We seldom hear that their technology is great, their service levels enviable and their legendary efficiency allows them to sell at great prices. Yet many competitors must be as good or better than you; they are making sales while competing with you.

We want to see ourselves as better than our competitors, so we focus on their faults. Instead, rather develop your own value proposition, one that really does offer something special and preferably unique to the market. Then see how your value proposition stacks up against theirs.

Doing this can be a sobering experience, you may find that you are not the greatest after all. You then have the opportunity of improving your products, customer service, pricing, communications and customer relations to become competitive.

FIVE FORCES

So far, I have talked about traditional competitors selling similar products and solutions to yours. Prof. Michael Porter produced a neat model, the Five Forces of Competitive Position, showing that aside from traditional competitors there were competitive forces in the power of buyers, the power of suppliers, the threat of new entrants and the threat of substitutes.

In many industries the buyer-seller relationship is a very unequal one, especially if the buyer is a large organisation and the supplier is an SME. The buyer may allocate delivery slots, dictate pricing and terms and generally be in a position to give advantage to certain suppliers and make life difficult for others.

* _ACTIONS TO TAKE_:
1. In the passage on competitors, what four forces besides traditional competitors does Porter's Five Forces model name?
2. Carry the passage on competitors and the Five Forces forward, starting after its last sentence.
The data that follows has no connection to the passage on competitors.

* _DATASET CONTENT_:
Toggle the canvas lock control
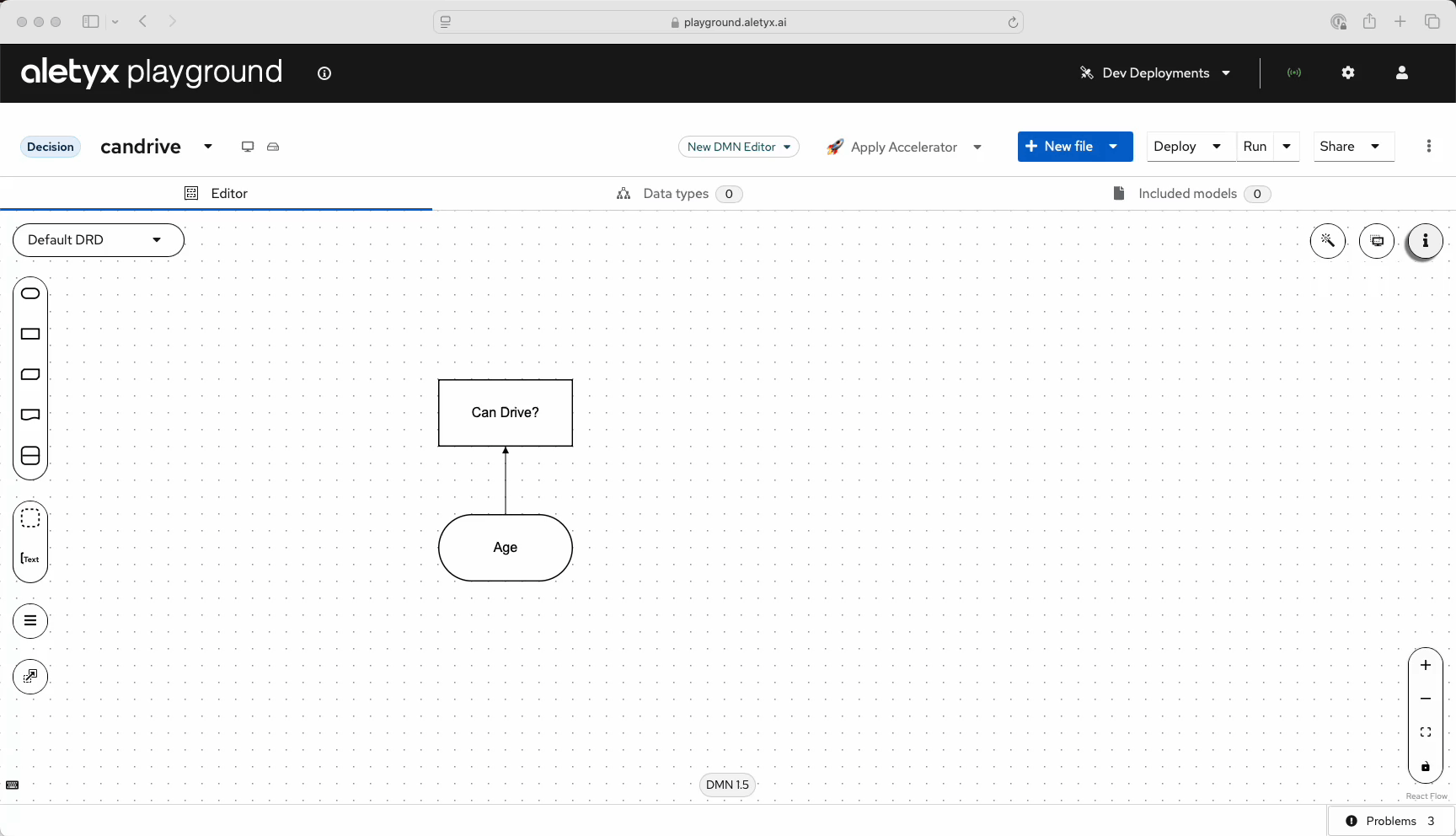The image size is (1456, 836). [x=1425, y=767]
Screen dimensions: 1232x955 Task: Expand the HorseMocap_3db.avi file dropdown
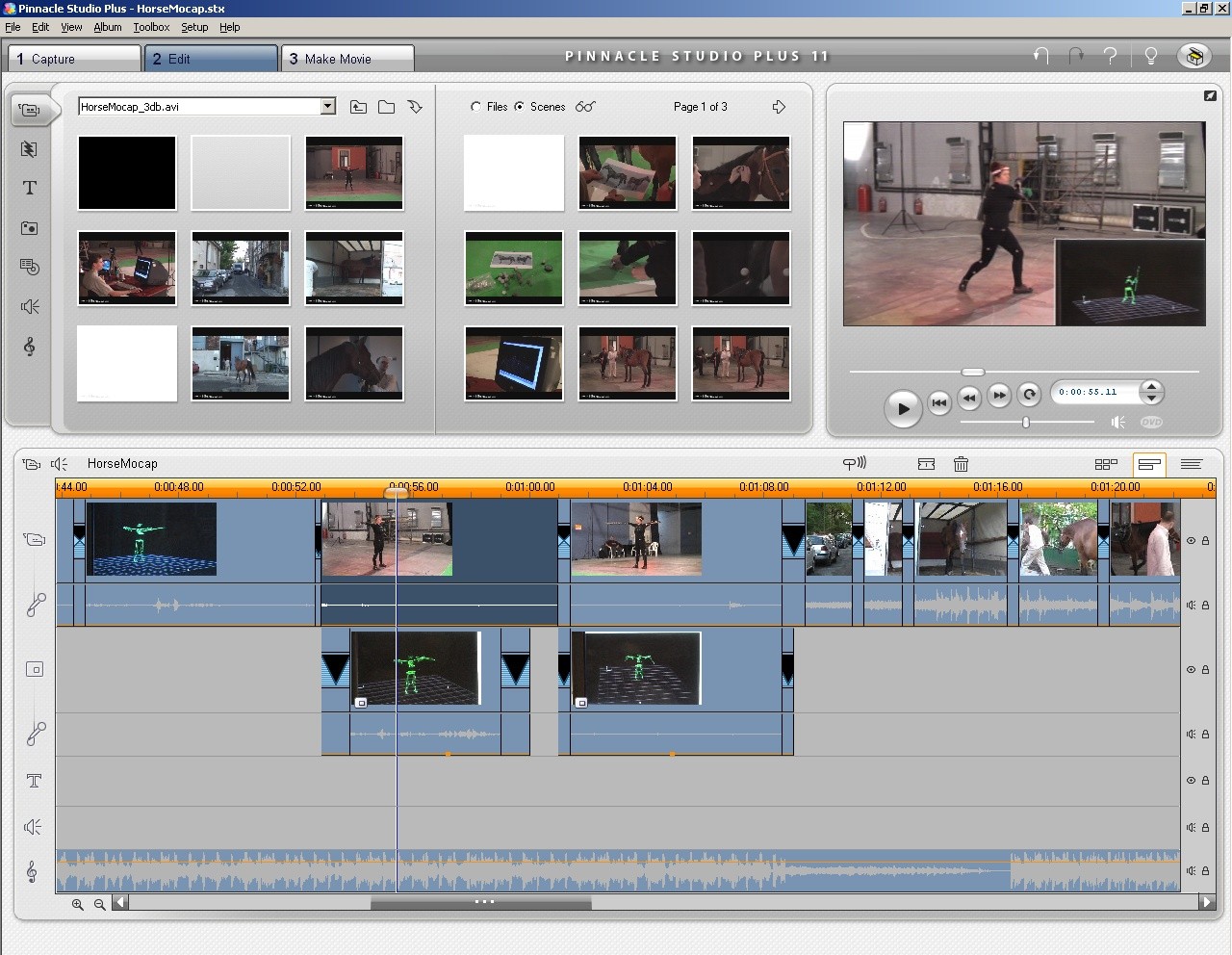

* _TASK ANSWERS_:
1. The power of buyers, the power of suppliers, the threat of new entrants and the threat of substitutes.

2.
Equally, where the supplier is extremely powerful they may dictate to their resellers. Typically, the franchisor or supplier tells you how and where you may trade, forbids you to sell other goods and influences your pricing. In both these cases the imbalance of power means the rules may change adversely at any time.

The really serious competitive threats are of new entrants and substitutes, and these two threats are sometimes combined. Large local and international operations looking for growth could see the sector you occupy as an attractive opportunity. New disruptive technologies can change the rules and immediately capture large shares of the market.

We may think that these trends will not affect our SME but there are numerous examples to show that is not true. Simple "mom's taxi' school transport operations have been badly affected by Uber in wealthier areas.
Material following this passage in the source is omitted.